Farm Development

The Python Packaging Problem

At PyCon 2009 the fact that Python needs to solve the "packaging problem" came up a few times. This is not a new discussion. However, the problem is still not completely solved so here I'll point out the details of the problem, the unsolved parts, the solved parts, and how the solved parts could be solved better.

#1 Gimme A Module

You want to install a module that someone else built into your Python installation. Easy, you download the module from the Python Package Index (PyPI), untar it, and run

$ sudo python setup.py install

Or if you don't mind having setuptools installed you can do all that in one command. For a concise example, imagine you want to install docutils

$ sudo easy_install docutils

If you have a module but you haven't made it available on PyPI yet, simply create a standard setup.py script and run

$ python setup.py sdist register upload -s

Let's go back to easy_install for a minute. All this script does is lookup the package by name on PyPI. In its most straightforward form, it downloads the source package, patches distutils so it can run python setup.py egg_info within the downloaded source (for Python < 2.5), then runs python setup.py install like you would manually, shown above. If there is an egg, then it will download the egg (more on egg_info and eggs later).

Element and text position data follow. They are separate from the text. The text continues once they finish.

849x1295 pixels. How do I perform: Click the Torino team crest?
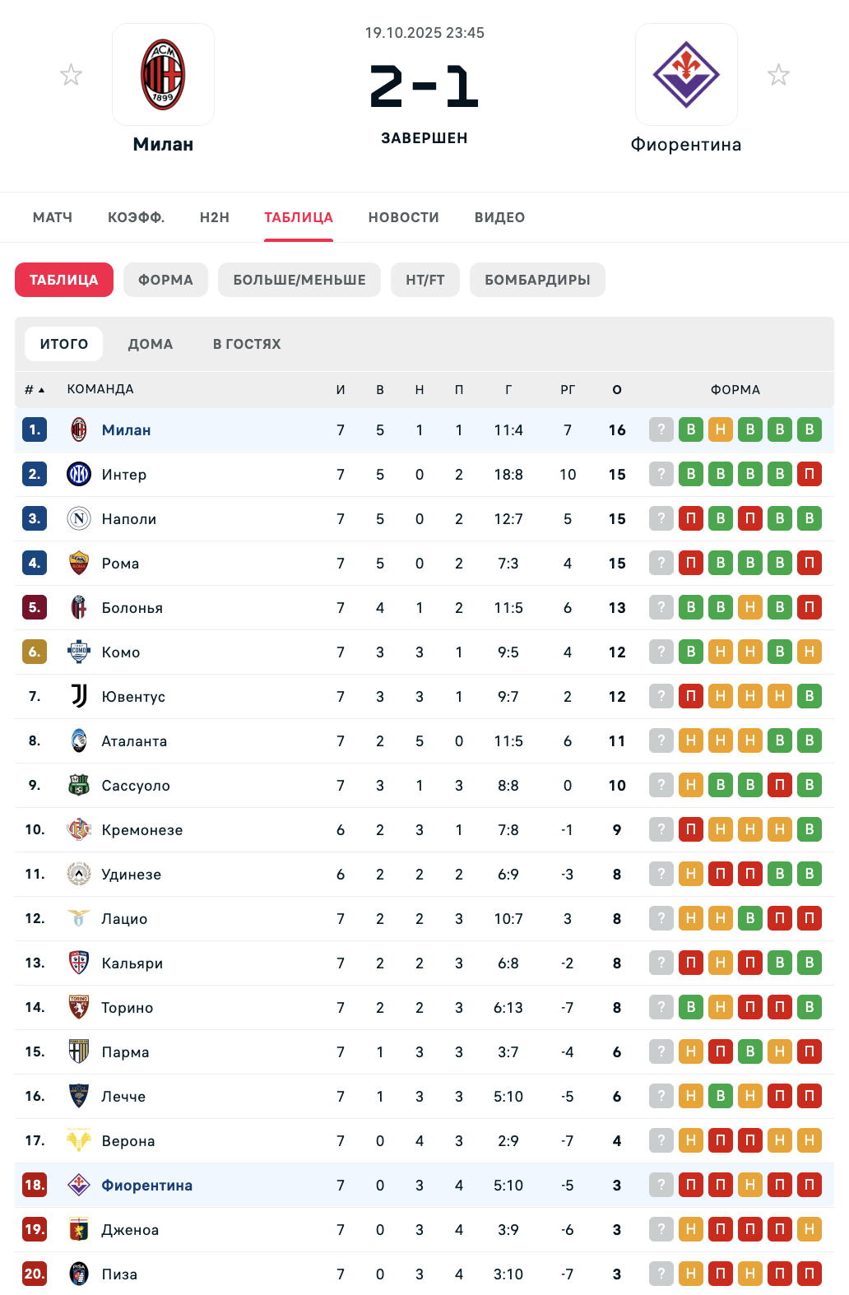point(79,1007)
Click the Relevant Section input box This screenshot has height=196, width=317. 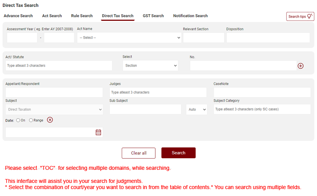(203, 38)
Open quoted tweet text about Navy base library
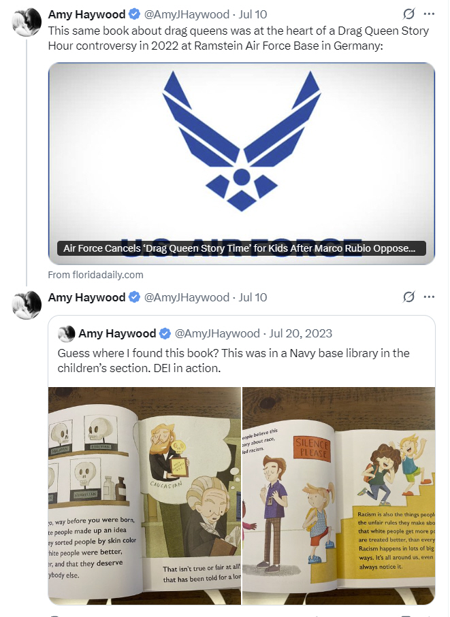This screenshot has width=450, height=617. (x=234, y=361)
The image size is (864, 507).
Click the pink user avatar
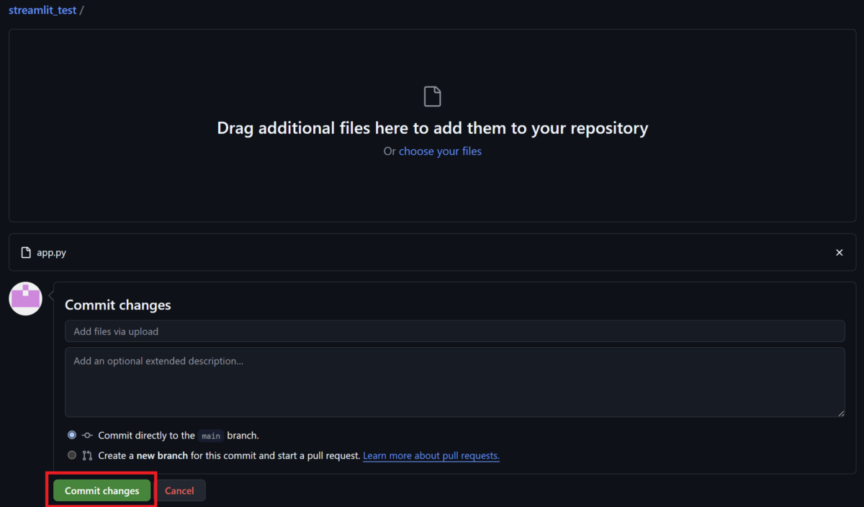click(x=25, y=298)
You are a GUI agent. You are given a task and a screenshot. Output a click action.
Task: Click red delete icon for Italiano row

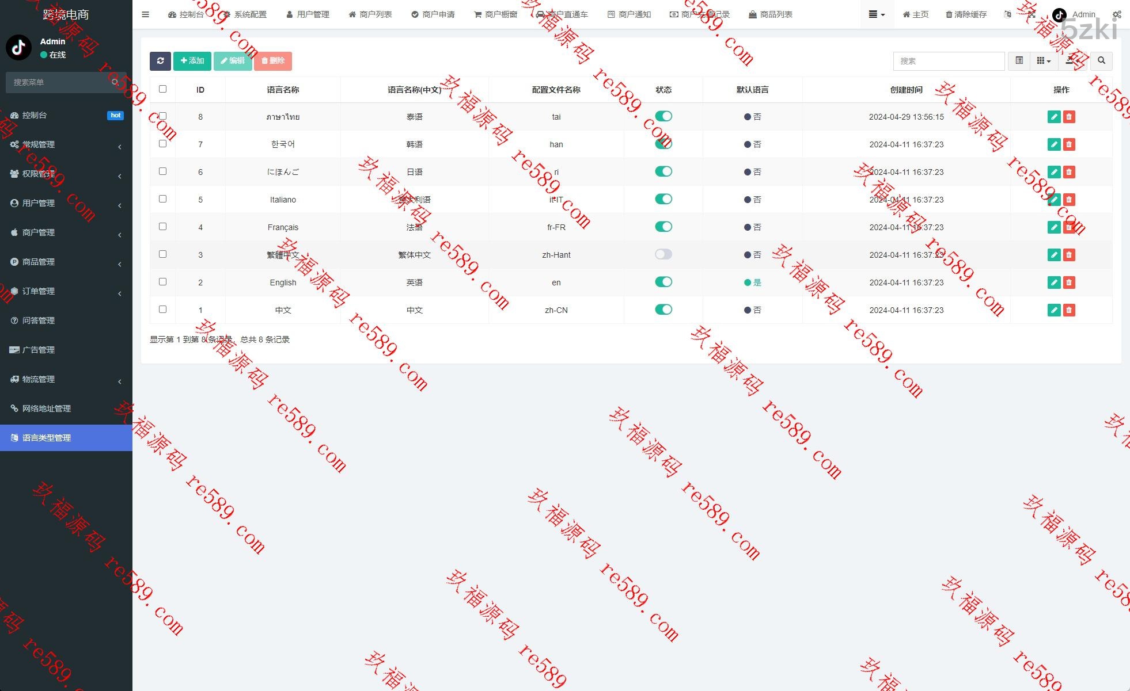[x=1069, y=200]
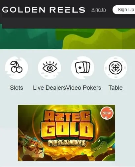The image size is (135, 167).
Task: Click the Golden Reels logo
Action: 44,10
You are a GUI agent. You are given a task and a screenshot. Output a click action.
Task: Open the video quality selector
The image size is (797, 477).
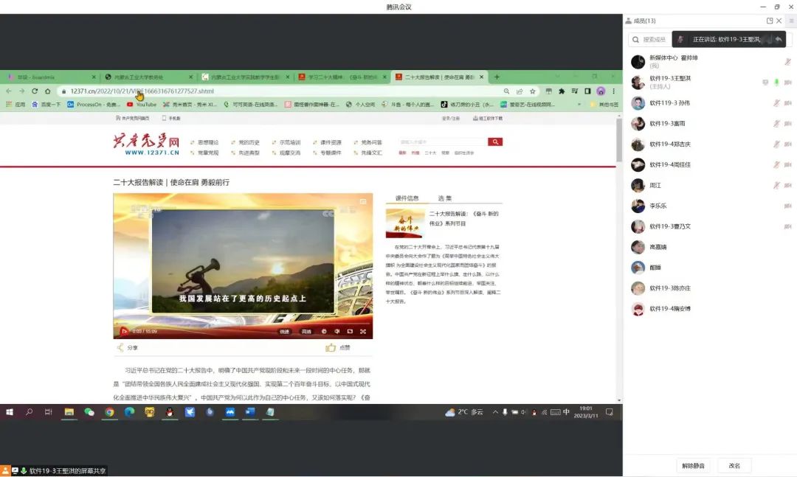click(x=306, y=332)
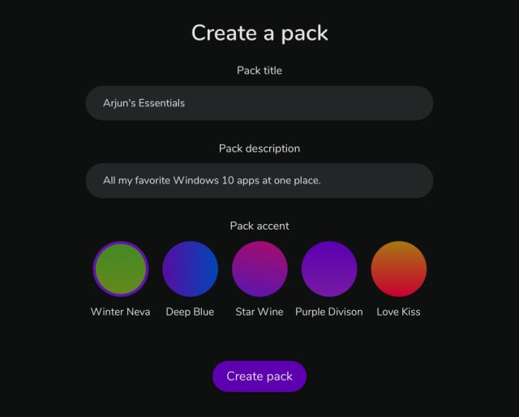
Task: Choose the Deep Blue accent circle
Action: (190, 269)
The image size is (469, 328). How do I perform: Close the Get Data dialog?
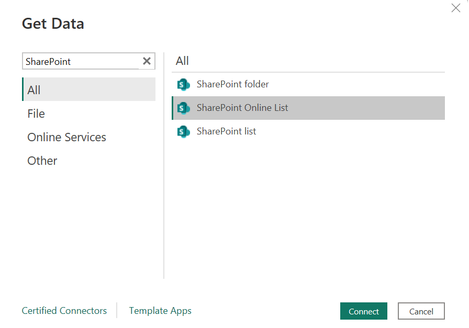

Why don't people like easy_install? From the first couple hits on Google, it's because no one understands easy_install. But there are two things that I don't like:

  • It adds an easy-install.pth file (this is standard Python, see .pth files) but this file has a hack that alters sys.path so that once you install a package globally with easy_install you cannot use it locally using PYTHONPATH or sys.path very easily.
  • It installs module directories within a version stamped directory. This only works because of the easy-install.pth file and thus ties you to the site directories which makes it hard to work with local packages (more on that below). Setuptools uses this convention so that you can have simultaneous versions if you want and namespace packages. There are better solutions for this use case now.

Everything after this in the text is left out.